Múr was born in the house belonging to her (family): a large circular structure that was mostly thatched roof, supported by wooden beams. Hammocks were strung here and there for sleeping; dried meat and other stored food hung from the ceiling. She was washed and handed to her mother in a hammock for feeding.

The household seemed to ignore her for three days, not even speaking of her; then it exploded into a storm of activity, culminating in a huge celebration with many rituals, gifts, and blessings. The birth of a daughter was a big event, but only once it was clear she was healthy.

Her infancy was a sort modern developmental psychologists can only dream about: plenty of contact with everyone in the family, nursing on demand, attention as soon as she cried, almost no punishment. She started receiving masticated food early, at six months or so, and wasn’t fully weaned till four.

She wore no clothes; she was taken outside the house to relieve herself, and was able to do this on her own before the age of two.


When she was four her mother had another child; this was a huge and unwelcome change in Múr’s life, since she saw her mother much less and wasn’t allowed to nurse. She was hardly ignored, though; she was looked after by almost the whole family , though most often by her father, her older sister, and her grandfather.

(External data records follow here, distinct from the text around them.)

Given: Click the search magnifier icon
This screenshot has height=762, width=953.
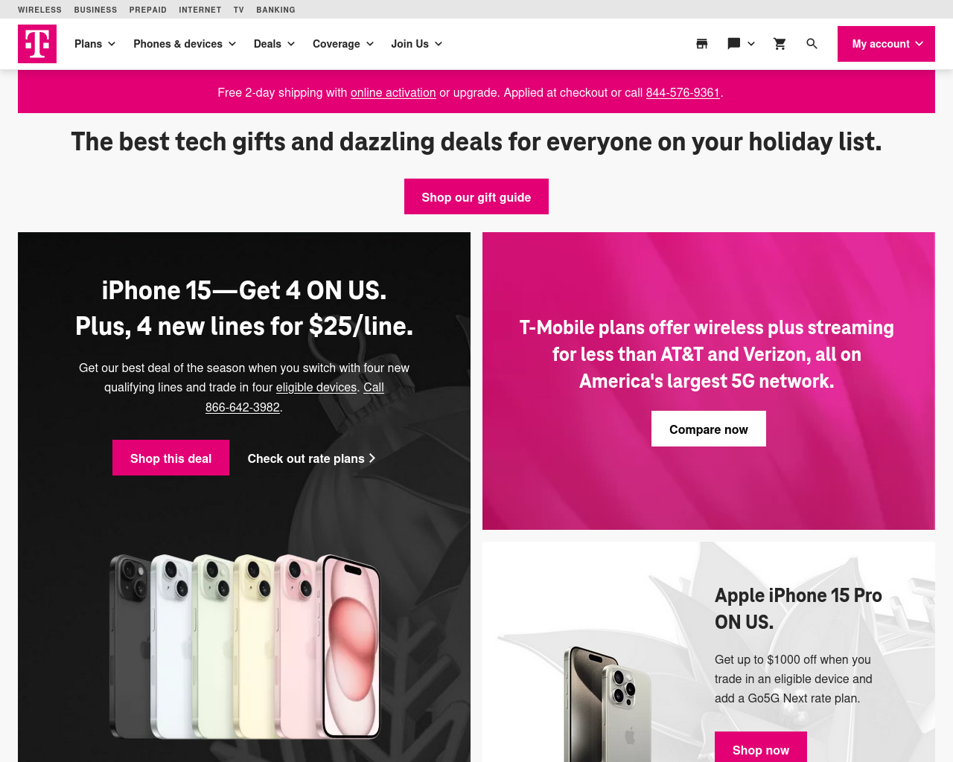Looking at the screenshot, I should (812, 44).
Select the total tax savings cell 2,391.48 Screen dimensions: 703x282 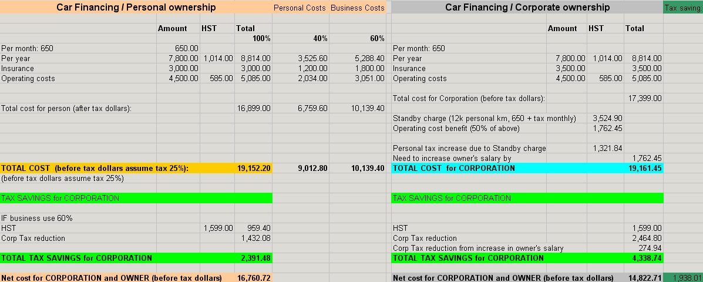254,258
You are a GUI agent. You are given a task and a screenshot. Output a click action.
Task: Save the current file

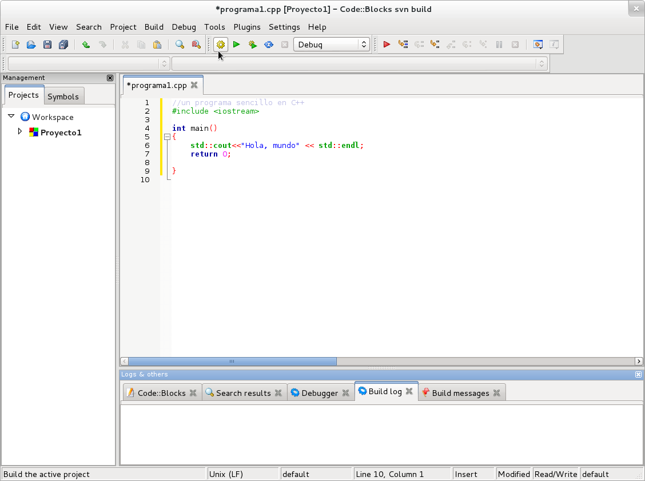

Her family farmed in a plot (brɔ̀ŋ) cleared from the jungle, adjoining a little stream. It was a quarter hour’s walk to the nearest neighbors— though this and longer walks were routine; there were frequent visits for business and pleasure, enough that she soon had friends in other settlements. She learned how the farm worked and began to help out with cleaning, weeding, removing stripcorn and tengbean husks, gathering eggs from the gallenes, watching babies.

The whole family was about 20 people in all; all the females were descendants of Grandmother Lâ, who had died before Múr was born. Her older daughter Prɛ̀n, Múr’s grandmother, was the new matriarch (háɔ). Prɛ̀n’s younger sister Trâo and her descendants were still part of the as it wasn’t large enough to split.

The family had a number of amusements: music, dancing, storytellng, games played with a wooden board and a set of tokens. The children also had toys, often carved for them by the adults: wooden animals, or small representations of adult tools or weapons.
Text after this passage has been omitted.